忘れたふりをしても、宰の心の中にはいつだって天音がいて。誰と付き合っても、新しい出会いを積極的に探しても、結局忘れることなどできなかったのだ。
「佐々木がこんなに誰かに執着して、分かりやすく感情が表に出てる姿初めて見た。だから、そんなに好きなら簡単にあきらめるべきじゃない」
まるで自分のことのように、遼は熱心に宰に向かって話し続ける。
「俺、は......俺じゃ......ダメなんだよ」
宰は手で顔を覆った。
「先生は......優しくて綺麗で、俺には届かない高嶺の花なんだ。俺みたいな、何の変哲もない平凡な男に...見合うような人じゃないんだ」
どれだけ想っても、自分は天音に見合わない。最初から高望みだったのだ。だから今度こそ、宰は天音をあきらめ――。
「はぁ?」
宰の思考を、遼の間の抜けた声が遮る。あまりに唖然とした声に宰は思わず顔を上げた。遼は心底驚いたようにぽかんとした顔でこちらを見ていた。
「お前......本気で言ってんのか?」
「え? 本気だけど......」
目を細めてこちらを見る遼の迫力に、宰は少しだけ怯んだ。
「はあ~~⁉⁉ なに言ってんだよ‼ 俺なんかよりよっぽどモテるくせに! 気も利くし優しいし、めちゃめちゃイケメンじゃねーかよ。お前......鏡見たことないのか?」
呆れたような顔で遼がそう言った。
「お前のどこが平凡だよ......こんな真剣に心配してるのに、俺のことからかってんのか」
拗ねるようにむくれる遼を宰は呆然と見つめる。
「いや、からかってなんか」
宰はからかっているつもりなんかまるでない、思ってることをそのまま口にしただけだ。嘘なんてついていない。唇を尖らせる遼を見ながら、どうしてからかっていると取られたのか不思議に思う。
瞬間、記憶が過ぎる。
『好きだなんて、そんな風に僕のことからかわないで』
そう言った天音はどんな顔をしていただろうか。宰は自分のことに精一杯で、あの時の天音の顔をよく覚えていない。震えていたあの手は本当に、宰のことを怖がっていたのだろうか。
(まさか......)
宰はハッとするように口元を手で覆った。
その時。
「羽本先生今日も可愛かったな~」
「ほんとに!話せてラッキーだったな」
宰と遼の側を、男子学生二人が通り過ぎる。
「でも羽本先生、安田教授に呼び出されてるって言ってたけど大丈夫かな?」
「え? なんで??」
聞こえてきた名前に、宰はそちらの方に顔を向けた。
安田とは、この前天音のことを食事に誘っていた教授の名前だった。
「あいつあからさまに羽本先生のこと狙ってるじゃん!ここ数日、しつこく付いて回ってるのよく目撃するしさ。
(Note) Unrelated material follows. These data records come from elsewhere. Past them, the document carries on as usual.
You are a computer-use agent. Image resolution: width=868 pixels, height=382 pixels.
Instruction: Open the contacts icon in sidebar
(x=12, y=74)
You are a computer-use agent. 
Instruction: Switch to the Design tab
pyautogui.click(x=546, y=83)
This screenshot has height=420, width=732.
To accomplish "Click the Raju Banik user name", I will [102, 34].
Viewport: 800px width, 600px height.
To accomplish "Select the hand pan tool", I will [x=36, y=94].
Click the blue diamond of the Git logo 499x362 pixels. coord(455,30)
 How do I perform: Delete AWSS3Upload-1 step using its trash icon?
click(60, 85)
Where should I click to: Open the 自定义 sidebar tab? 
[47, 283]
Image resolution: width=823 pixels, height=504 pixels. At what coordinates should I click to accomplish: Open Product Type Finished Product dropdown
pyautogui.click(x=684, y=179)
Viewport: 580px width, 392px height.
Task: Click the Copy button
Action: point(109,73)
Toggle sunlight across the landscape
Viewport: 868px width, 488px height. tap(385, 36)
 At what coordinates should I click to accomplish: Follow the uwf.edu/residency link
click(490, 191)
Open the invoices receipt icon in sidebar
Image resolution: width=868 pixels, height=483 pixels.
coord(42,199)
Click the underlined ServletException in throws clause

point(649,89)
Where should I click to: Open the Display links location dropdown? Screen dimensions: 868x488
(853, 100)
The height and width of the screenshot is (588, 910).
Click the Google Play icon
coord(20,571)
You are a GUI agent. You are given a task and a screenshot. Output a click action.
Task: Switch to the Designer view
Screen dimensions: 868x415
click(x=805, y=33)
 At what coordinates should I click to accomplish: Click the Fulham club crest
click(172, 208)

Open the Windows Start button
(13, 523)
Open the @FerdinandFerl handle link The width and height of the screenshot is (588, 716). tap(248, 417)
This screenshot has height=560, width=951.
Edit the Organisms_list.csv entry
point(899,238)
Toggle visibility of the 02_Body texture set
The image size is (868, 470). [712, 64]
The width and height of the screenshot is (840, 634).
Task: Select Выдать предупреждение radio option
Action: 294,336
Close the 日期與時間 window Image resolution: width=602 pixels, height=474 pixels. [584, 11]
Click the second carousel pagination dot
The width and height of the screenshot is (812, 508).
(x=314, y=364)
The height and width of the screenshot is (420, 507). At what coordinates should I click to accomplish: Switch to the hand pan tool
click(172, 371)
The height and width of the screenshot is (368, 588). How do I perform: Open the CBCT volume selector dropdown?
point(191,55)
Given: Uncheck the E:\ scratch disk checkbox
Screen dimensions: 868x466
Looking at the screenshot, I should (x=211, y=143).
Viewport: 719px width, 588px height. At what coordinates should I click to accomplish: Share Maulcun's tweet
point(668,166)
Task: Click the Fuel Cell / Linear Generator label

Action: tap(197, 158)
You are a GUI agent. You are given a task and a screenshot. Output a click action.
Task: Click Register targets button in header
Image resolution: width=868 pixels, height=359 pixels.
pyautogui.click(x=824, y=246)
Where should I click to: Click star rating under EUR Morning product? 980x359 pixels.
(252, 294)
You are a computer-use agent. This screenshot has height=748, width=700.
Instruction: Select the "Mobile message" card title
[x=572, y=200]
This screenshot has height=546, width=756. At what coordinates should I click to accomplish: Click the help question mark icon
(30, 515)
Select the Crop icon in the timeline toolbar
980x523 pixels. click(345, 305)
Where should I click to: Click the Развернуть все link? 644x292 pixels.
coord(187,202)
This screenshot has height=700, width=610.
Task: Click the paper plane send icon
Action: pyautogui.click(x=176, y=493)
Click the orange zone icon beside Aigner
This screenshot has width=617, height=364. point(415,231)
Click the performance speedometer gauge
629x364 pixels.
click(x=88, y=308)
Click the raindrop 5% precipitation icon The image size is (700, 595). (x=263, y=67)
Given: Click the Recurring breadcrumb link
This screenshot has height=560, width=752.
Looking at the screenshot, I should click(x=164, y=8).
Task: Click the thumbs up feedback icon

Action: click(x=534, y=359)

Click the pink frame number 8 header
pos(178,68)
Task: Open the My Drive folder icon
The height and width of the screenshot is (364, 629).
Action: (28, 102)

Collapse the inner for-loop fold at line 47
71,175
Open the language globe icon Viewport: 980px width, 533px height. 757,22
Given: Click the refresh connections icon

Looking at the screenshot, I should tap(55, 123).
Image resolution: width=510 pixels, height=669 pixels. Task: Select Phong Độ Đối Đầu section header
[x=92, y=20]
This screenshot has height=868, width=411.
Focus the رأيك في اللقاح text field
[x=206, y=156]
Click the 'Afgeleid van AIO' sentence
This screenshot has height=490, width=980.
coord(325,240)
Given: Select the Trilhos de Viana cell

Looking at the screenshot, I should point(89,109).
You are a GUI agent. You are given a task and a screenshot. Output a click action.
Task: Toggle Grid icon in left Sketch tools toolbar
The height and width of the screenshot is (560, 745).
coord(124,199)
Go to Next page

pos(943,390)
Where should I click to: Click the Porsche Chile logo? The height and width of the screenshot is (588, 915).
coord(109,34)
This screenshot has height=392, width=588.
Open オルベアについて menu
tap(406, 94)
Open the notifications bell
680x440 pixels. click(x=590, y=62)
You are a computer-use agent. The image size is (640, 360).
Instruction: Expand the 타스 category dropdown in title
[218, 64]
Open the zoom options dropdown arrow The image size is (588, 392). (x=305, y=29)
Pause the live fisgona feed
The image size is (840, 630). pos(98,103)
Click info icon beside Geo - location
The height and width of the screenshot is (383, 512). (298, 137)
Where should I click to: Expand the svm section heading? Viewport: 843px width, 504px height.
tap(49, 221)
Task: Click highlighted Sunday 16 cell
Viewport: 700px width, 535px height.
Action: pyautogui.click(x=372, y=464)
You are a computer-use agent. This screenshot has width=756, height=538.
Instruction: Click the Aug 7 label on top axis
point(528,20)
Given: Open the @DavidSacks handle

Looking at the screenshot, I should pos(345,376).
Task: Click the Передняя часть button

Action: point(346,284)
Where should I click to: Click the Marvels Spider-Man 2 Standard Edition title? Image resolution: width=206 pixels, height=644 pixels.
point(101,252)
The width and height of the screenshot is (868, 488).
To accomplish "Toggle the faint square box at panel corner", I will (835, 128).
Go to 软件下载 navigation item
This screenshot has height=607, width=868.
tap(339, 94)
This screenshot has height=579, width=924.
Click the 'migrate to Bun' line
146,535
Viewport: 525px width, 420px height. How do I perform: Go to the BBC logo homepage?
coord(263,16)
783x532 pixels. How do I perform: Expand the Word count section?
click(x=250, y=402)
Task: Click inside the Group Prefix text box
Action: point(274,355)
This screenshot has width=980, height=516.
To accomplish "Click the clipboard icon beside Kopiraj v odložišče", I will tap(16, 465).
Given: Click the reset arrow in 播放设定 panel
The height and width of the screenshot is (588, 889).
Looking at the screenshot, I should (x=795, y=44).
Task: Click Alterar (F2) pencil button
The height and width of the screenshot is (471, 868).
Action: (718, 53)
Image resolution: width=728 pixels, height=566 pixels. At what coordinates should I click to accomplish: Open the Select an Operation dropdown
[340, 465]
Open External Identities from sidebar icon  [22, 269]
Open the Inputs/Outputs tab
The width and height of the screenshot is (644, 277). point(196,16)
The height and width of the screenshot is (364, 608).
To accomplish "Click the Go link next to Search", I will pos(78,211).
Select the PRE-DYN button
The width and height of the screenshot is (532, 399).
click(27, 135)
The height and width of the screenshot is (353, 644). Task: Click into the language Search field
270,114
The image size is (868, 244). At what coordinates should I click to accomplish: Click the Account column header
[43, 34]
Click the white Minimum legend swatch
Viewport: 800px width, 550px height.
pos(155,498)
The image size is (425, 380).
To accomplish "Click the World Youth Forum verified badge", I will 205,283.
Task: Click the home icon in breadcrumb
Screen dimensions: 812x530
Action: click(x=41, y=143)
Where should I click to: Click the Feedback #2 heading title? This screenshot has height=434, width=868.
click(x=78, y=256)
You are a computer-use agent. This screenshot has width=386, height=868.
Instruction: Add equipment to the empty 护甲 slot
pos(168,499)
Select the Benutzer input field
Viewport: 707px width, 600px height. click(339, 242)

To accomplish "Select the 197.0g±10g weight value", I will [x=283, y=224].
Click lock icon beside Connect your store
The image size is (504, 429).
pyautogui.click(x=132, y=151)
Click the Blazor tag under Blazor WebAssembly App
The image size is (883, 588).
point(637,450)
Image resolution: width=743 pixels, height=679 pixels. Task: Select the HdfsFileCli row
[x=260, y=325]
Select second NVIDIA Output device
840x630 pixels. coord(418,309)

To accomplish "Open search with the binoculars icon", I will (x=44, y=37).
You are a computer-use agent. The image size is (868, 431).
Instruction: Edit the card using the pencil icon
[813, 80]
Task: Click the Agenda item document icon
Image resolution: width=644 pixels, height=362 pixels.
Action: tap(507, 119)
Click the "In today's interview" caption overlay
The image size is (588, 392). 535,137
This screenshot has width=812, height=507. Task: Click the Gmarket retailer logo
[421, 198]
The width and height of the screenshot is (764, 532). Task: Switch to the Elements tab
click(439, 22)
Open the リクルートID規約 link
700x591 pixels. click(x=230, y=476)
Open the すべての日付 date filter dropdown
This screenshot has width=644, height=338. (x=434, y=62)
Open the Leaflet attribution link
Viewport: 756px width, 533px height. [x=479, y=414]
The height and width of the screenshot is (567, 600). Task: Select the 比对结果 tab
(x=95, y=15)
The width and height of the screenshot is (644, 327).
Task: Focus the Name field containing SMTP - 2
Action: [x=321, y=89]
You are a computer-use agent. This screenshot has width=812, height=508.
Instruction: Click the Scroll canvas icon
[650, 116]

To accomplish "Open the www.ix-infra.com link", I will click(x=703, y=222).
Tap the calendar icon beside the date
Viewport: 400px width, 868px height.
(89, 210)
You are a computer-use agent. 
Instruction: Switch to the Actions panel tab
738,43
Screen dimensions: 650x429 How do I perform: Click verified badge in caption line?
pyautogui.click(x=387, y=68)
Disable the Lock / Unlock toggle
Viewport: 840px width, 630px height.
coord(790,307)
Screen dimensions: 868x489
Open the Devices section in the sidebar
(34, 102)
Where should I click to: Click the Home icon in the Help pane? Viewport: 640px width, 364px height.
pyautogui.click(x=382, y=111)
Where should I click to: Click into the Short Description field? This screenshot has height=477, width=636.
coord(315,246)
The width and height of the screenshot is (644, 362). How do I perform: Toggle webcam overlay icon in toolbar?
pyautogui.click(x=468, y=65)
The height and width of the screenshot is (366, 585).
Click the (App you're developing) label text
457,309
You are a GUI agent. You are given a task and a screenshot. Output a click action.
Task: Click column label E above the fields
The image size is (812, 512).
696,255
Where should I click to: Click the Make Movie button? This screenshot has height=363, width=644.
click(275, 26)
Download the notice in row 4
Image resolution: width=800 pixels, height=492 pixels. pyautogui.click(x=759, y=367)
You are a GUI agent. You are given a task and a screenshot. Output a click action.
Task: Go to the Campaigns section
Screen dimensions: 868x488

ここだけの話、あの教授裏ではけっこう遊んでて、気に入った相手を食事に誘っては酔わせてやばいことしてるって話」
「げー最低~羽本先生大丈夫かなぁ......」
「っ......‼」
宰は勢いよく立ち上がると男子学生の肩を掴んだ。
「それどこで?先生にどこで会った⁉」
「......と、図書館の方だけど」
宰の勢いに驚いて学生は目を白黒させる。
(図書館......!)
場所を聞いた宰は遼の方を振り返る。
「すまん遼! あとは任せた!」
そう叫ぶと宰は荷物を置いて、その場を駆けだした。
「俺、なんか変なこと言いました?」
あっという間に姿が見えなくなった宰が駆け出した方向を見つめ、学生が頭をかく。
「いや助かったありがとう」
遼はその肩をポンと叩いて礼を言った。
「佐々木......頑張れよ......」
間に合いますようにと祈りながら、遼は佐々木にエールを送った。